Few could resist a parody on “His Master’s Voice,” including Walt Disney. His studio drew Pluto, always an engaging cartoon figure, eagerly listening to the gramophone. Political cartoonists also found it provided a handy image for depicting political figures taking orders from afar. The first cartoon shown here from 1941 is of Marshall Petain, the Nazi figurehead of Vichy, France, who had surrender much of his country to the Nazi regime in Germany, indicated by the swastikas on the phonograph. Lester Pearson was the prime minister of Canada from 1963 to 1967. Here he is caricatured listening intently to the voice of the United States, at least in the view of the Canadian unions who sponsored the cartoon.
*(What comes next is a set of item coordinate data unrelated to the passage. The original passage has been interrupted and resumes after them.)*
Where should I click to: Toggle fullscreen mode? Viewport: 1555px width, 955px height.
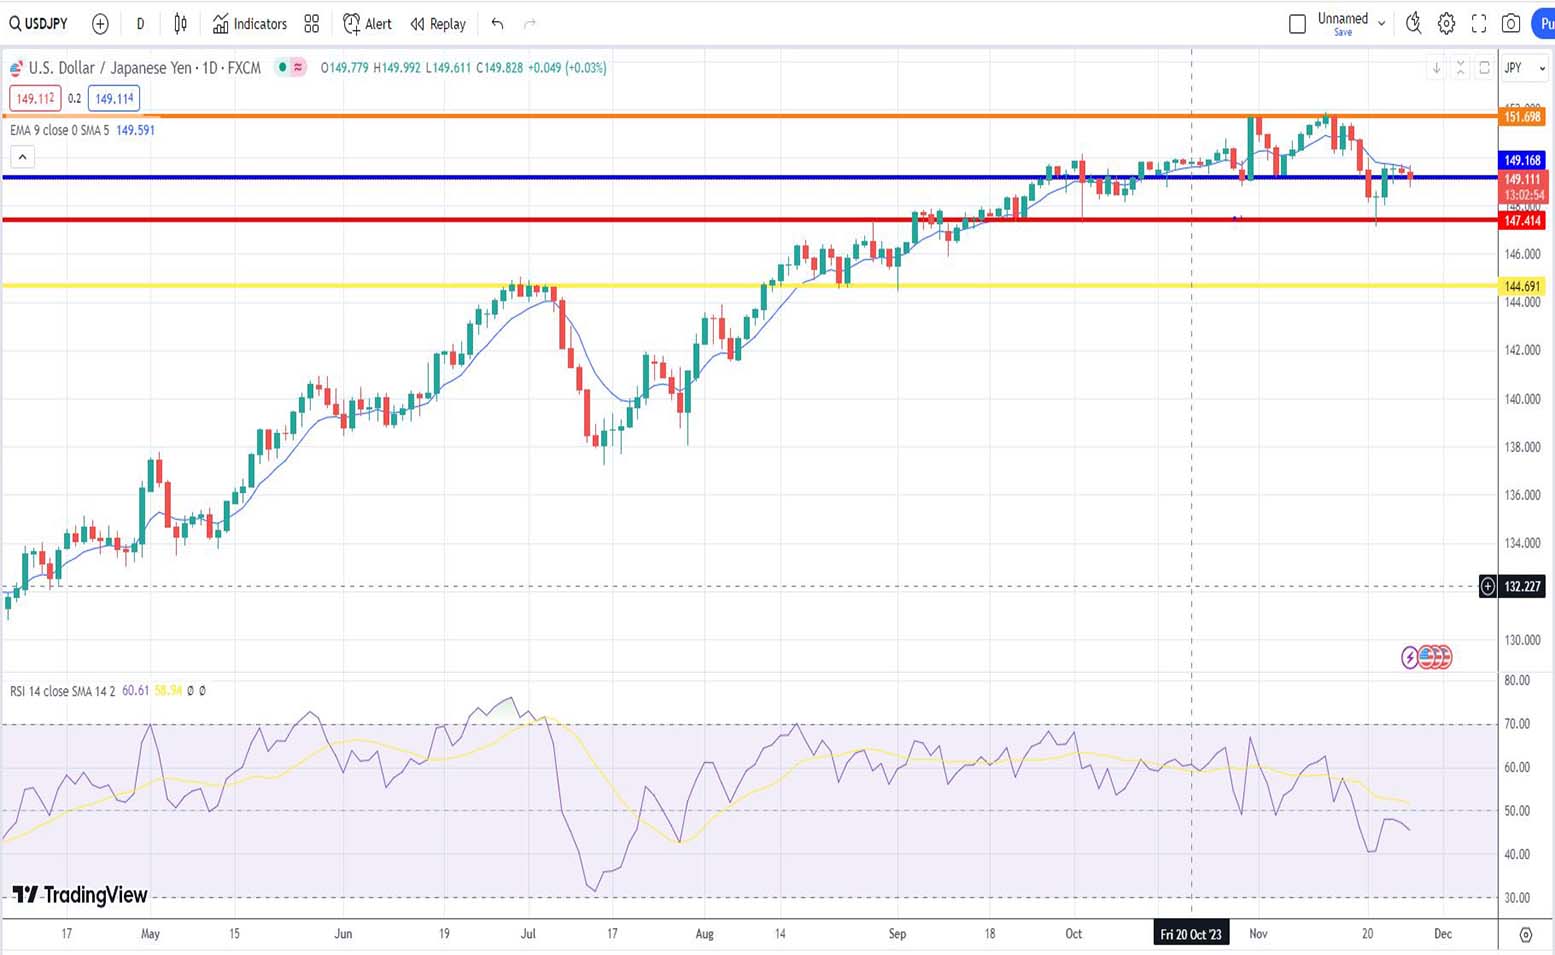[1479, 24]
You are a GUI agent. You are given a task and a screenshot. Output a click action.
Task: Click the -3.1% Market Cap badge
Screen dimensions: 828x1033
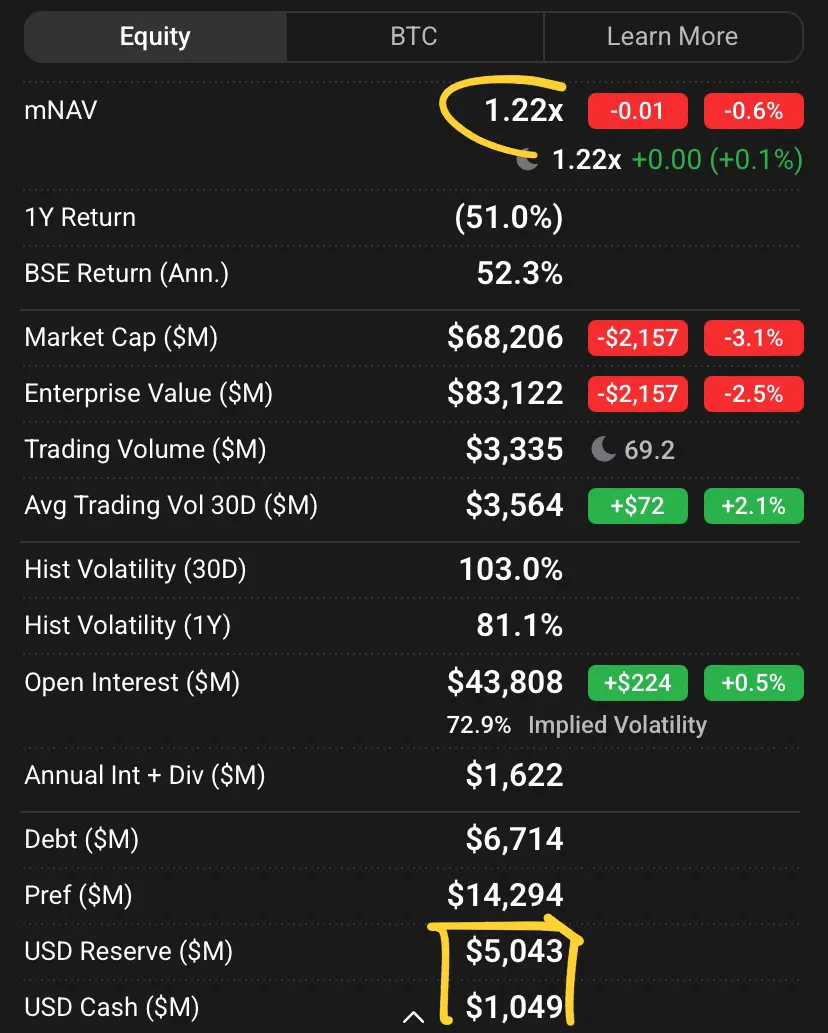754,338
My favorite spoofs of the Nipper logo are connected to the whiskey trade. “Old Tucker
Whiskey” was a lead brand of the Brown-Foreman Company in the pre-Prohibition era. This Louisville, Kentucky, outfit was formed by George Brown and George Foreman in 1891 and has survived to the present day. It chose the image as the back of a pre-Prohibition celluloid pocket mirror. Note that the gramophone has been replaced by a whiskey jug and the horn by a funnel. The bulldog “Suspects His Master.”
The post card following has a similar motif, a dog -- this one looking a lot more like Nipper -- sits in front of a whiskey container, smelling a funnel. This is “His Master’s Vice,” a play on the slogan by the forces of Temperance. Another postcard in this genre depicts a puppy sitting in front of a funnel. The jug has disappeared but the canine still recognizes “His Master’s Breath.” The final example is a mini-jug with an underglaze illustration of a large dog sniffing a whiskey jug. Again the pooch is said to be smelling “His Master’s Breath.”
In gathering images for this article, I found at least a dozen or more parodies of the Nipper logo, some dating from early in the last Century, some more recently created. The proliferation is testimony to the permanence of the original Barraud image. The artist himself died at the age of 69 in August, 1924. He painted some 24 copies of his most famous work, all of which found a ready market. Perhaps in a unwise move, however, Barraud sold the reproduction rights to the Nipper image for 100 British pounds.